→ **Directive**
Repeat the data between the lines holding "The height and width of the screenshot is (429, 965)." and "(x=80, y=1155)", inclusive.

→ **Exercise material**
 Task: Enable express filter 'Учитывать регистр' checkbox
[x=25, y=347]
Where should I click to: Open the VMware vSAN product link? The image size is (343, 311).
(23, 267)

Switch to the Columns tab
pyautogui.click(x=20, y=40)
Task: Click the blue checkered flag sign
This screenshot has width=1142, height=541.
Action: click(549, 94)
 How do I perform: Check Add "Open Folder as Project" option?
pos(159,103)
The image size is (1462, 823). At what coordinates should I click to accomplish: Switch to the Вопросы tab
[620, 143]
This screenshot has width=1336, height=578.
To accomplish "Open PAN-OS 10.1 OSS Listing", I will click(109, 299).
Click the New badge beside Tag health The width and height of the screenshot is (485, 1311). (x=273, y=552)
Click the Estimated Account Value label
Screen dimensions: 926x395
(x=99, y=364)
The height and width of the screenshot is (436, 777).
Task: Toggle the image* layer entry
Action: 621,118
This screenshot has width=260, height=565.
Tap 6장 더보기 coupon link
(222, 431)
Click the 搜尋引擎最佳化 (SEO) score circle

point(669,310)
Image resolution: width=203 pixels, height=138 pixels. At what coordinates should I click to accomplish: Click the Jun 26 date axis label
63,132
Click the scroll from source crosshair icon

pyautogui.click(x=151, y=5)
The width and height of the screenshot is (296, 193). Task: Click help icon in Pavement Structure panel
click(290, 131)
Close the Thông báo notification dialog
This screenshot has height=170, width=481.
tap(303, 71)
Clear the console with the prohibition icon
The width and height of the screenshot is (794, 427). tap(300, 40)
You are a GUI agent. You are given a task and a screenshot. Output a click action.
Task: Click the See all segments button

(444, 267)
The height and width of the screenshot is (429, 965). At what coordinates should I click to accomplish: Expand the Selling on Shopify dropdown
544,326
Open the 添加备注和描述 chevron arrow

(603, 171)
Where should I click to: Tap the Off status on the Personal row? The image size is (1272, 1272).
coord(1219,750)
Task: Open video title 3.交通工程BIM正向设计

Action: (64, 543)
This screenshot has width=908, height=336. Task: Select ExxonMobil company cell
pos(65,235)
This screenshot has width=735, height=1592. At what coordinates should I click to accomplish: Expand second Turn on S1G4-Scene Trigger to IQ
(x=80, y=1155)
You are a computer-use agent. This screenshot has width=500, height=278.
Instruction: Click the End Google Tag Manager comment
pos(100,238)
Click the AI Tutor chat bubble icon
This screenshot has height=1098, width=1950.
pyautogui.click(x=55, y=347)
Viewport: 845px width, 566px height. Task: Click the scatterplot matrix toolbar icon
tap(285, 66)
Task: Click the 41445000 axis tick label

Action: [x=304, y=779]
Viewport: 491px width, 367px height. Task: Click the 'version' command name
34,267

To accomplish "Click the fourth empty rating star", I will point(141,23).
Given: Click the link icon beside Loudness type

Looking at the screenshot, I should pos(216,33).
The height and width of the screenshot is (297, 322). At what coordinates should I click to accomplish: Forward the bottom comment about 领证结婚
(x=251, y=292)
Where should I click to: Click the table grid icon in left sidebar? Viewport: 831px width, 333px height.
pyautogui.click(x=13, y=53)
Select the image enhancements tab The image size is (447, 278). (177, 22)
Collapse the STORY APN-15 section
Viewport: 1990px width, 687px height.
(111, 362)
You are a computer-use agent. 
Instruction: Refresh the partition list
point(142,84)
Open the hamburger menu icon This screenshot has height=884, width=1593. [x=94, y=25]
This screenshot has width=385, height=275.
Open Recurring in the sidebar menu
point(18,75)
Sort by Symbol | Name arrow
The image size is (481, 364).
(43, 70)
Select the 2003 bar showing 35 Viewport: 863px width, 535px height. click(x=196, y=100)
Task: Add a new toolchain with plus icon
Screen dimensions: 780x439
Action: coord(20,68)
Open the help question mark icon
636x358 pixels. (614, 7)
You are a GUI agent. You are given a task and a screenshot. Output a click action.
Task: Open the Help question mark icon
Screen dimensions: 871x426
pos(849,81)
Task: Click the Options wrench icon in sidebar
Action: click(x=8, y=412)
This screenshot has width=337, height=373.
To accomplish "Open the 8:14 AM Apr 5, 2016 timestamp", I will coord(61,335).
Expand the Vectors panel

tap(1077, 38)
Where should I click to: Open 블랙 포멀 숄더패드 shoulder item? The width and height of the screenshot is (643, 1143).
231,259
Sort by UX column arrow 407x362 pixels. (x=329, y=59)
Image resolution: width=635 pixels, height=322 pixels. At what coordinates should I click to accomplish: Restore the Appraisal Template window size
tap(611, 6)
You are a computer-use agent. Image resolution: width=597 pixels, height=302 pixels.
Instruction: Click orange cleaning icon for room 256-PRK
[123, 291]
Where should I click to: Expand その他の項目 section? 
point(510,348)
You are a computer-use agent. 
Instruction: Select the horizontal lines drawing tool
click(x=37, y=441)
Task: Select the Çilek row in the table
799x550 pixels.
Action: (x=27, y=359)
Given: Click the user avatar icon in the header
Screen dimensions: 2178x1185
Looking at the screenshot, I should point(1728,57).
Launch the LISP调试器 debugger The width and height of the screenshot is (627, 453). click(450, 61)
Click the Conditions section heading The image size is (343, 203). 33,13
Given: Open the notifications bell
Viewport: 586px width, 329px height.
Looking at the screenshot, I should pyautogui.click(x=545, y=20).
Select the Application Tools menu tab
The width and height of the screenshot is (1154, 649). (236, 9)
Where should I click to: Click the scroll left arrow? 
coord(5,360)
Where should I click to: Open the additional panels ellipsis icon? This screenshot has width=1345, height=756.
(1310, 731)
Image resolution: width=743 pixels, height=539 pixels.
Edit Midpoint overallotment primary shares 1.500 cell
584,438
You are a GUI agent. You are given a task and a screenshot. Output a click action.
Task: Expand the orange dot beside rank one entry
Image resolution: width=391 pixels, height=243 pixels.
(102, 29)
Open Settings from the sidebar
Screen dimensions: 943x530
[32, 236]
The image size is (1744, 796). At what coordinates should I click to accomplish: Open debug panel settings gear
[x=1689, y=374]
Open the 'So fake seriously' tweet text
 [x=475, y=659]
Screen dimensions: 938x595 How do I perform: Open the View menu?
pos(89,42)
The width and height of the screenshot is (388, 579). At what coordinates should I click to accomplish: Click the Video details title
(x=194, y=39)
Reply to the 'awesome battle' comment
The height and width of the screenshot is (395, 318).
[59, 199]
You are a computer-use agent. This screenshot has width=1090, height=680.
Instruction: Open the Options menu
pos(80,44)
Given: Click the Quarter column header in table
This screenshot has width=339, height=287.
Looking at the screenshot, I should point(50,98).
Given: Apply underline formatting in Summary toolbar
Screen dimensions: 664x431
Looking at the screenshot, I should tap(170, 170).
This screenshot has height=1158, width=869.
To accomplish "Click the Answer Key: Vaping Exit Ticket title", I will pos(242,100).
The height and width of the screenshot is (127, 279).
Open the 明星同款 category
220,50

→ **Problem solution**
The height and width of the screenshot is (429, 965). At what coordinates should I click to accomplish: Expand the Selling on Shopify dropdown
544,326
Open the 添加备注和描述 chevron arrow

(603, 171)
Where should I click to: Tap the Off status on the Personal row? The image size is (1272, 1272).
coord(1219,750)
Task: Open video title 3.交通工程BIM正向设计

Action: (64, 543)
This screenshot has width=908, height=336. Task: Select ExxonMobil company cell
pos(65,235)
This screenshot has width=735, height=1592. At what coordinates should I click to accomplish: Expand second Turn on S1G4-Scene Trigger to IQ
(x=80, y=1155)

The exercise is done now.